Synopsis: DSA 3886-1 can now be patched using Ksplice
CVEs: CVE-2017-0605 CVE-2017-1000364 CVE-2017-7487 CVE-2017-7645 CVE-2017-7895 CVE-2017-8064 CVE-2017-8924 CVE-2017-9074 CVE-2017-9075 CVE-2017-9242

Systems running Debian 8.0 Jessie can now use Ksplice to patch against
the latest Debian kernel update, DSA 3886-1.

INSTALLING THE UPDATES

We recommend that all users of Ksplice Uptrack running Debian 8.0
Jessie install these updates.

On systems that have "autoinstall = yes" in /etc/uptrack/uptrack.conf,
these updates will be installed automatically and you do not need to
take any action.

Alternatively, you can install these updates by running:

# /usr/sbin/uptrack-upgrade -y


DESCRIPTION

* CVE-2017-0605: Privilege escalation when using kernel tracing subsystem.

Usage of strcpy() when using kernel tracing subsystem and retrieving
traced process command line could lead to a stack overflow. A local
attacker could use this flaw to execute arbitrary code in the kernel and
escalate privilege.


* CVE-2017-7487: Use-after-free in IPX reference count handling.

A reference count leak in the IPX ioctl handler can result in a
reference count overflow leading a use-after-free. A local attacker
could use this flaw to crash the kernel or escalate privileges.


* CVE-2017-7645: Remote denial-of-service via overly sized NFS2/3 RPC call.

If an NFS version 2 or 3 client appends extraneous data to their RPC
calls or replies, the server fails to correctly allocate sufficient
memory, potentially causing memory corruption and a denial-of-service.


* CVE-2017-7895: Remote information leak in kernel NFS server.

Missing bounds checks could result in an out-of-bounds memory access,
allowing a remote attacker to leak the contents of kernel memory.


* CVE-2017-8064: Kernel stack memory access via USB DVD device name.

An erroneous copy of a USB DVD device name to the stack could overflow,
potentially allowing an attacker to manipulate stack memory, causing a
denial-of-service or privilege escalation.


* CVE-2017-9075: Incorrectly copying list headers on socket clone causes denial-of-service.

When cloning sockets, several list headers are incorrectly copied to the
child sockets, which then leads to double-frees when both sockets are
closed, causing a kernel panic and denial-of-service.


* CVE-2017-8924: Information leak in Digi Edgeport TI callback completion.

An integer underflow in the Digi Edgeport TI USB driver can allow a malicious
USB device to leak the contents of kernel memory to userspace.

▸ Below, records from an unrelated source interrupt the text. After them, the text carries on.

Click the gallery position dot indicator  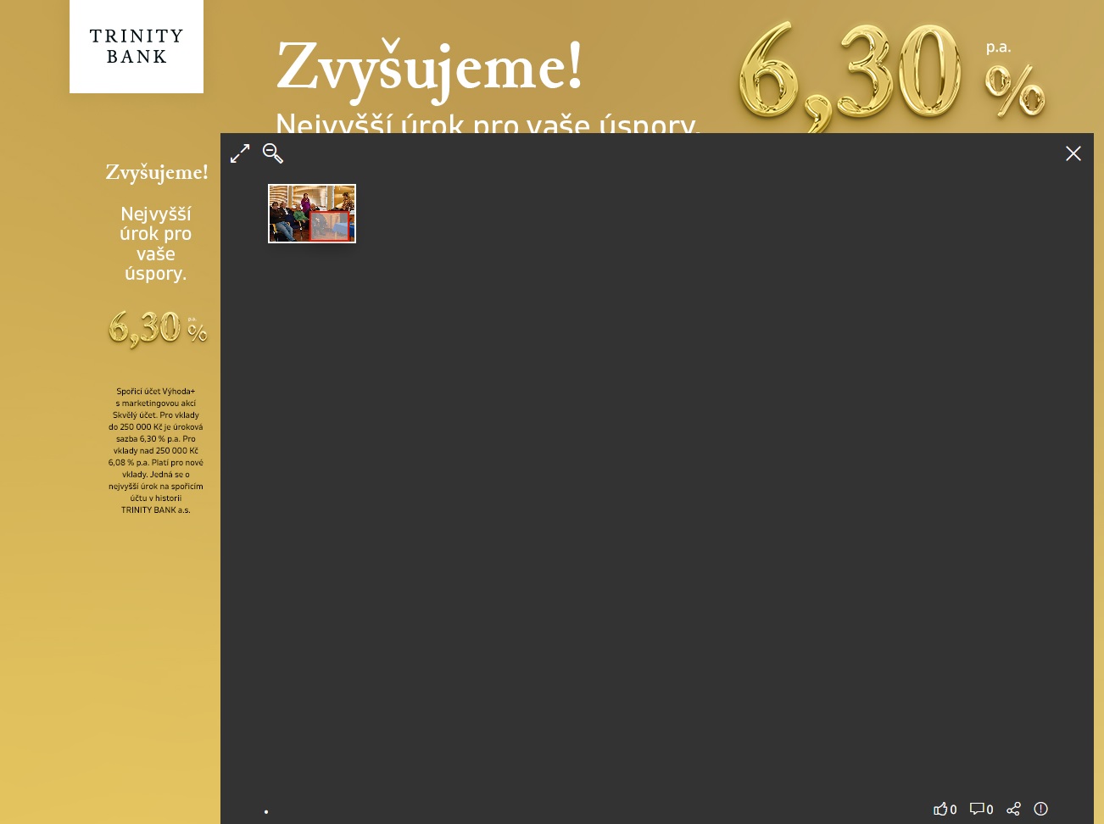pyautogui.click(x=266, y=812)
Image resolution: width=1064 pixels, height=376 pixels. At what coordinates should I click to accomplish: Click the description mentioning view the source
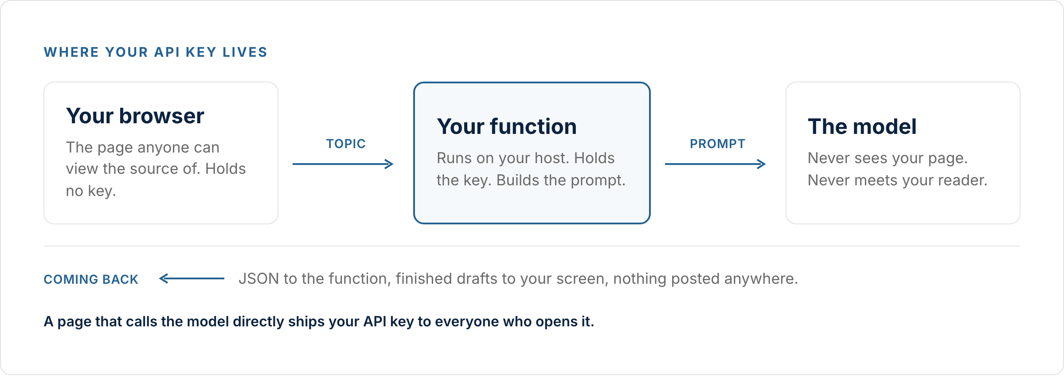[x=156, y=169]
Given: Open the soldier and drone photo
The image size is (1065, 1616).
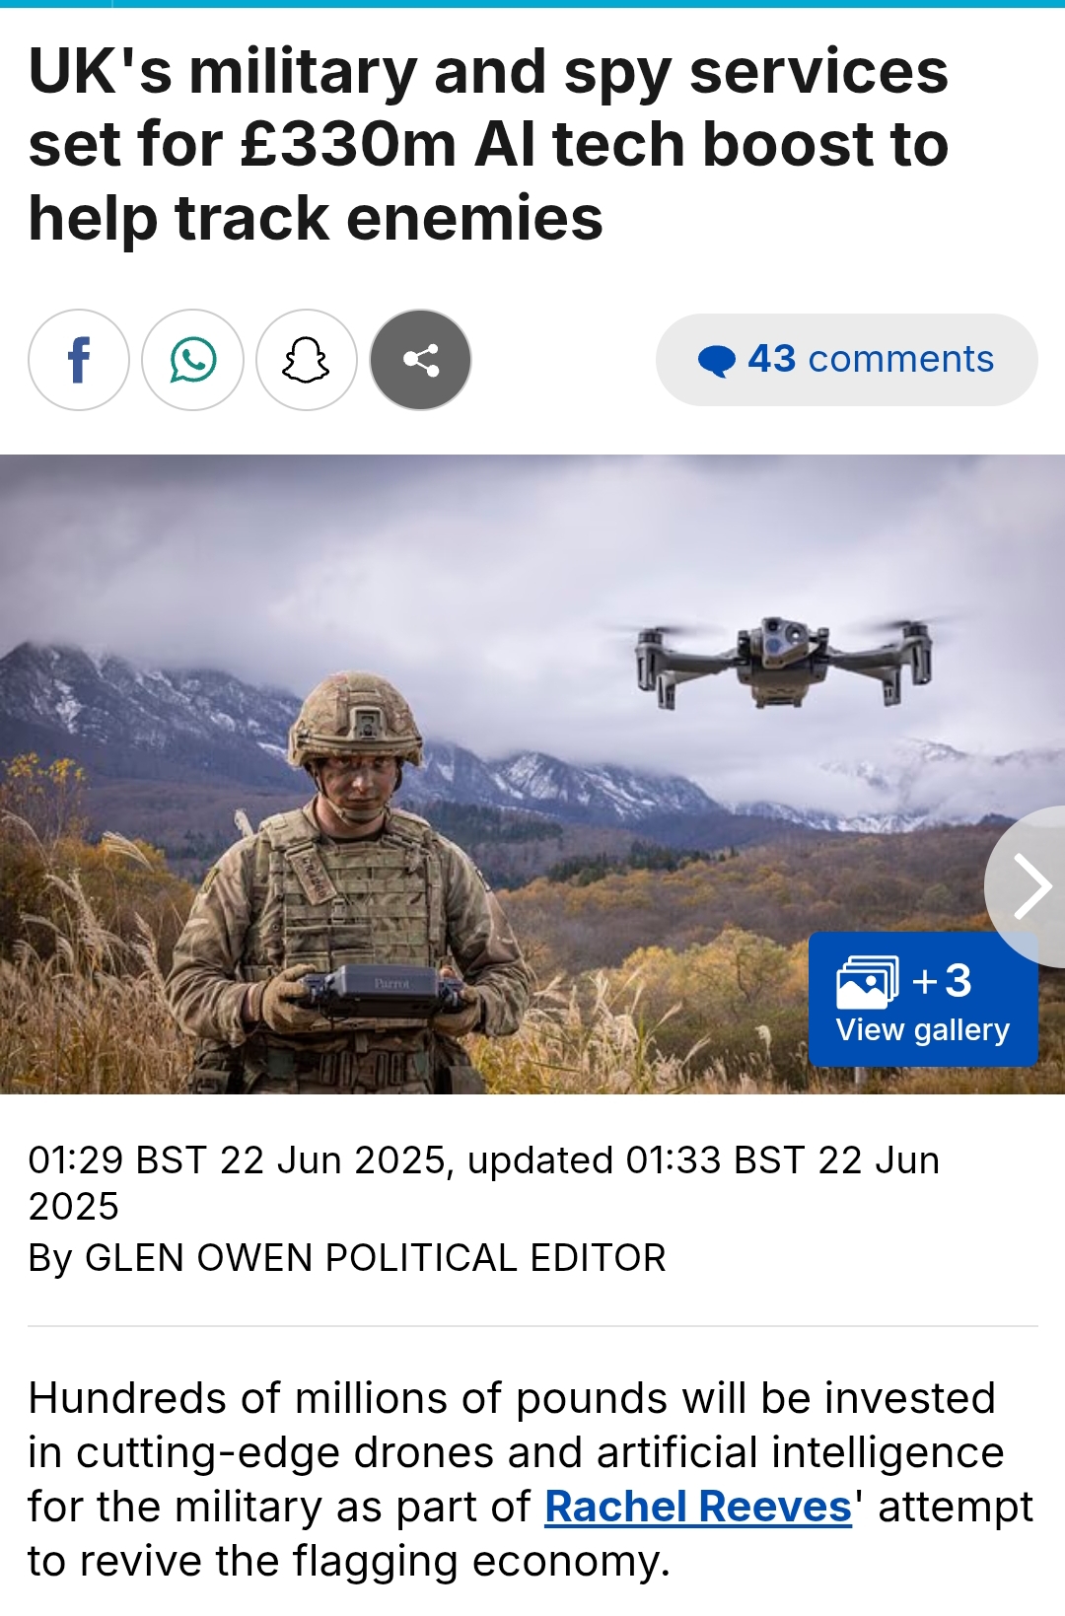Looking at the screenshot, I should click(533, 774).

* CVE-2017-9074: Information leak via ipv6 fragment header.

The header size of an ipv6 fragment is not properly checked, potentially
allowing an attacker to read out-of-bounds memory when attempting to
parse it, leaking information.


* CVE-2017-9075: Denial of service when using SCTP protocol with IPV6.

A missing structure initialization could lead to a double free when
creating a new socket. A local unprivileged attacker could use this flaw
to cause a denial-of-service.


* CVE-2017-9242: Denial-of-service when using send syscall of IPV6 socket.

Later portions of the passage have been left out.